Introduction

Subjective Cognitive Decline (SCD) was defined as a self-experienced persistent decline of cognitive capacity in comparison with the subject’s previously normal status, during which the subject has normal age-, sex-, and education-adjusted performance on standardized cognitive tests [1]. SCD has been shown to be associated with higher neuroradiological features similar to those seen in Alzheimer’s Disease (AD) patients, such as volume loss in hippocampal/parahippocampal areas [2, 3] and amyloid deposition [4]. Two meta-analyses showed that individuals with SCD are twice as likely to develop Mild Cognitive Impairment (MCI) or dementia as individuals without [5, 6]. For these reasons, SCD is getting growing attention from clinical research as it represents a target population for the identification of individuals in the preclinical phase of AD.

SCD could also be due to non-degenerative conditions, such as normal aging, personality traits, psychiatric conditions, neurologic and medical disorders, substance use, and medication [7].

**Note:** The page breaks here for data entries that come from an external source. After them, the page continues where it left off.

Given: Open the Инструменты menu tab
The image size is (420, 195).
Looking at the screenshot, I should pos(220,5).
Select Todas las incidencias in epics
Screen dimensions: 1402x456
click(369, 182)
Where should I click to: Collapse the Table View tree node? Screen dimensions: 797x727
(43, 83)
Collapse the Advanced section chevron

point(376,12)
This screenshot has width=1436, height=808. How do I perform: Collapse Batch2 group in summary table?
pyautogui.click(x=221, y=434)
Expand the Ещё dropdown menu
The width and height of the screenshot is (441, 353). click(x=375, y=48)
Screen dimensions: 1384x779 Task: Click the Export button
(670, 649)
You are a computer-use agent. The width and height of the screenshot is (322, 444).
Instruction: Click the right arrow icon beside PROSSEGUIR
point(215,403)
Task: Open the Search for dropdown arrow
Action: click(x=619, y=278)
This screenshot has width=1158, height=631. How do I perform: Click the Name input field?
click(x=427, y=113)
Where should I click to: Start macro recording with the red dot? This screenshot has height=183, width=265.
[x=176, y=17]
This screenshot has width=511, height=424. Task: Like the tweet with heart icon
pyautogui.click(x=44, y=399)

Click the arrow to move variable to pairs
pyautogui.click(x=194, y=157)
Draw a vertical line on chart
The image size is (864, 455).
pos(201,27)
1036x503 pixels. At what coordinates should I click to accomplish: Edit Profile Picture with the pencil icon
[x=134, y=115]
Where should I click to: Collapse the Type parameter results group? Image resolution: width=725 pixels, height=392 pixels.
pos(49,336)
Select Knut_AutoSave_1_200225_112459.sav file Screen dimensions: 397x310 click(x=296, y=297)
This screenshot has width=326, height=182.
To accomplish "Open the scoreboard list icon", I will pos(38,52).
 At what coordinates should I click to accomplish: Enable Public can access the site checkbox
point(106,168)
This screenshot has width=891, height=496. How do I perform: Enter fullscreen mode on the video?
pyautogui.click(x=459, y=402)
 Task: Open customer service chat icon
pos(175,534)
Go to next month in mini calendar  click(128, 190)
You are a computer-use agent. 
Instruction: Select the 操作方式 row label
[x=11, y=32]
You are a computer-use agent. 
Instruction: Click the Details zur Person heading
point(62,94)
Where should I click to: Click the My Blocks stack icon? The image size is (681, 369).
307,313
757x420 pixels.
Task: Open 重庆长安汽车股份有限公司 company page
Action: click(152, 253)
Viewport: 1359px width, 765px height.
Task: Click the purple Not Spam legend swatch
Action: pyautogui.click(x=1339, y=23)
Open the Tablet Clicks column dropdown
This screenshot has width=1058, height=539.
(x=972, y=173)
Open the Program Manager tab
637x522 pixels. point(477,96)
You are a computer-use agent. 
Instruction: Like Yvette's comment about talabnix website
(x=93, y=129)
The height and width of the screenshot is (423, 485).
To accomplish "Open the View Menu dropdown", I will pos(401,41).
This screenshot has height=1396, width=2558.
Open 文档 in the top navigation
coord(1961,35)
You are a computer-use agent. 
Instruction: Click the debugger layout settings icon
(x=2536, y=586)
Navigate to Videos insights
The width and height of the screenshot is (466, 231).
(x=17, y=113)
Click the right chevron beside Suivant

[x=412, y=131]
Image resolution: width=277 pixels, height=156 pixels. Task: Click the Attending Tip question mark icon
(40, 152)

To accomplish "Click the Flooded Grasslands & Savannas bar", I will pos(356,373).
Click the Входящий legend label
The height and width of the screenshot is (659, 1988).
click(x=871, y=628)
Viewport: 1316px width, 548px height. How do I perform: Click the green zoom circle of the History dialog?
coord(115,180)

Several studies applying multifactorial approaches found that demographic and genetic factors, such as age at onset [1, 8], APOE ε4 genotype [8], and cognitive reserve [9,10,11], may influence the risk of progression from SCD to MCI and dementia.

Sex is a demographic variable which has been associated with AD: previous studies showed that two thirds of those diagnosed with AD are women [12]. Sex seems to have a role also on SCD prevalence, as several authors described a higher proportion of women in the SCD population [13,14,15] and a tendency for women to report more concerns associated with SCD than men [16, 17]. However, possible relationships between sex and SCD features have not been explored so far.

In particular, we hypothesized that sex might influence cognitive reserve [18]. Gender differences in the cognitive reserve have been previously described in AD patients, highlighting that AD women present lower education levels [18].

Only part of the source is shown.